§ **EXERCISE**: Only one stretch of the records below should be repeated. It starts with the line containing "23 de enero de 2015 a las 1:45 (185, 1995)" and goes on through the line containing "Irunesa (139, 2103)", exactly as written.

§ **DATA EXTRACT**:
┌──

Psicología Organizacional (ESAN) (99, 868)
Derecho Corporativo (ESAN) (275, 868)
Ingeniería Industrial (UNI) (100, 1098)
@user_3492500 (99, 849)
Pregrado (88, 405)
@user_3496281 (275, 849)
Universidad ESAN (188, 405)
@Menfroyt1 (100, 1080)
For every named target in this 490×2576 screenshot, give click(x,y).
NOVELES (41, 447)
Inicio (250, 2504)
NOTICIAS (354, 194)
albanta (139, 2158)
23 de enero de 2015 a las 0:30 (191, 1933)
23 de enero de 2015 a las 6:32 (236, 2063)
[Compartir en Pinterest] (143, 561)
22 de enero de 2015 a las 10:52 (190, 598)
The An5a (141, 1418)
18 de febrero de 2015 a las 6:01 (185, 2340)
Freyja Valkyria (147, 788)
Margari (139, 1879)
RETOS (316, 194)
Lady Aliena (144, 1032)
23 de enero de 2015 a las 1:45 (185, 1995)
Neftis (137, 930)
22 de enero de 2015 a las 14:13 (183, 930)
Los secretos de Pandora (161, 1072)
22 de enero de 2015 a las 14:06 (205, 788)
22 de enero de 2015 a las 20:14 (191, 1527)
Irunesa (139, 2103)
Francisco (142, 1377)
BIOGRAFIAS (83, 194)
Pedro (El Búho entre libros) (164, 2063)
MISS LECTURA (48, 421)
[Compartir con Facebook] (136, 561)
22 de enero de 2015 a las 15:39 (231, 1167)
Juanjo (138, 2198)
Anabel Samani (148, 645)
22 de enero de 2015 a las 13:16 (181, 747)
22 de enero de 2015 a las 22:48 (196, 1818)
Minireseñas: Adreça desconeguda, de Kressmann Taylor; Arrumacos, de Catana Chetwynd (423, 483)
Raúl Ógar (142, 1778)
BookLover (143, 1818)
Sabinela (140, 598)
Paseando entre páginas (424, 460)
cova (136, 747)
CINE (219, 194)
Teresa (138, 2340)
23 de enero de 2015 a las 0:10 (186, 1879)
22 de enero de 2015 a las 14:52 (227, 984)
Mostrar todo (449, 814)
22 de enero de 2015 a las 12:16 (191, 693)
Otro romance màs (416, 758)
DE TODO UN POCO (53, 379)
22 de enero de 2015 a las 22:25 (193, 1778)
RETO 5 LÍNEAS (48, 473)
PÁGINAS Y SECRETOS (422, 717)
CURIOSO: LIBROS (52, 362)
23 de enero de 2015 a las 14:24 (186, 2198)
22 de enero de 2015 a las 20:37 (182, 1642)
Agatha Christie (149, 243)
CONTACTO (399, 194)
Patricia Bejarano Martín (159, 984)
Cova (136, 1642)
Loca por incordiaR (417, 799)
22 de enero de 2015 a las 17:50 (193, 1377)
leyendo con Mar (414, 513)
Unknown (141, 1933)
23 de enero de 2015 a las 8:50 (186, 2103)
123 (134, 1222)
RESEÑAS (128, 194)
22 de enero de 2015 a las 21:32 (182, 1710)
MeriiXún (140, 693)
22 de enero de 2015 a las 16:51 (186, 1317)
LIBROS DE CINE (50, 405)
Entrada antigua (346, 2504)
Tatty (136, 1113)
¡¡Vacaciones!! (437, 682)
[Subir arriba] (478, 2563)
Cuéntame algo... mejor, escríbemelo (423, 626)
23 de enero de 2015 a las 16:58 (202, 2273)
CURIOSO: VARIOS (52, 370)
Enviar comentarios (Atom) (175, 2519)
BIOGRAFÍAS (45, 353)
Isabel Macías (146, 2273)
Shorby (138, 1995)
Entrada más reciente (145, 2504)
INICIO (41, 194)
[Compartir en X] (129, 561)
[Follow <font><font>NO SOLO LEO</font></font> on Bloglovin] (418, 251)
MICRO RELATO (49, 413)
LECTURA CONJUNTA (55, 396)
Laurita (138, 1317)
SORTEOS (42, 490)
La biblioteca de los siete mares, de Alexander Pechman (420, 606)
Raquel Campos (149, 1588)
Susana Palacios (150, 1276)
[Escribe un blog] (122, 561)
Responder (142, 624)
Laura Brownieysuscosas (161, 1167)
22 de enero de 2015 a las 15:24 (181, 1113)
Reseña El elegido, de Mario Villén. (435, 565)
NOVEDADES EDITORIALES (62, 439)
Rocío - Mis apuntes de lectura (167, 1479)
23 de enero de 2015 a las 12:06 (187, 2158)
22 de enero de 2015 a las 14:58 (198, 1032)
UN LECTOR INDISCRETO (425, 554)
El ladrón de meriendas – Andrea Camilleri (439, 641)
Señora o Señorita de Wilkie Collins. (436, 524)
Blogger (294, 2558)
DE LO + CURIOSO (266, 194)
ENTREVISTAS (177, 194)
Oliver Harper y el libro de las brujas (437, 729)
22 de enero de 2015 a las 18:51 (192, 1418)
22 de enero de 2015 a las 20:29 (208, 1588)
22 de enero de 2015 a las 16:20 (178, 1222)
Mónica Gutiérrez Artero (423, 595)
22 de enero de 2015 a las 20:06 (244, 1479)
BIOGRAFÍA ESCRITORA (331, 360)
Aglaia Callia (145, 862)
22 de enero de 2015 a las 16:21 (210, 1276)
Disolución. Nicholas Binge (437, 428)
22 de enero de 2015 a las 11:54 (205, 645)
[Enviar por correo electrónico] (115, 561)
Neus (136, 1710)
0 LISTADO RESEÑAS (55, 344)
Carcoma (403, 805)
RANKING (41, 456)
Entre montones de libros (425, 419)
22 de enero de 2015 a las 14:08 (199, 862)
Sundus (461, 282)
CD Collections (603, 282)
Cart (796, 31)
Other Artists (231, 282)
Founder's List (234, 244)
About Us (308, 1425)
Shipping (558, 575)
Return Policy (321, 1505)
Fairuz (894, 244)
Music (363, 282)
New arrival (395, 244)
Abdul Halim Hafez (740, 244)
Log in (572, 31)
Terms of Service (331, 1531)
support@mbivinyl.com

└──

§ **EXERCISE OUTPUT**:
23 de enero de 2015 a las 1:45 (185, 1995)
Neftis (137, 930)
22 de enero de 2015 a las 14:13 (183, 930)
Los secretos de Pandora (161, 1072)
22 de enero de 2015 a las 14:06 (205, 788)
22 de enero de 2015 a las 20:14 (191, 1527)
Irunesa (139, 2103)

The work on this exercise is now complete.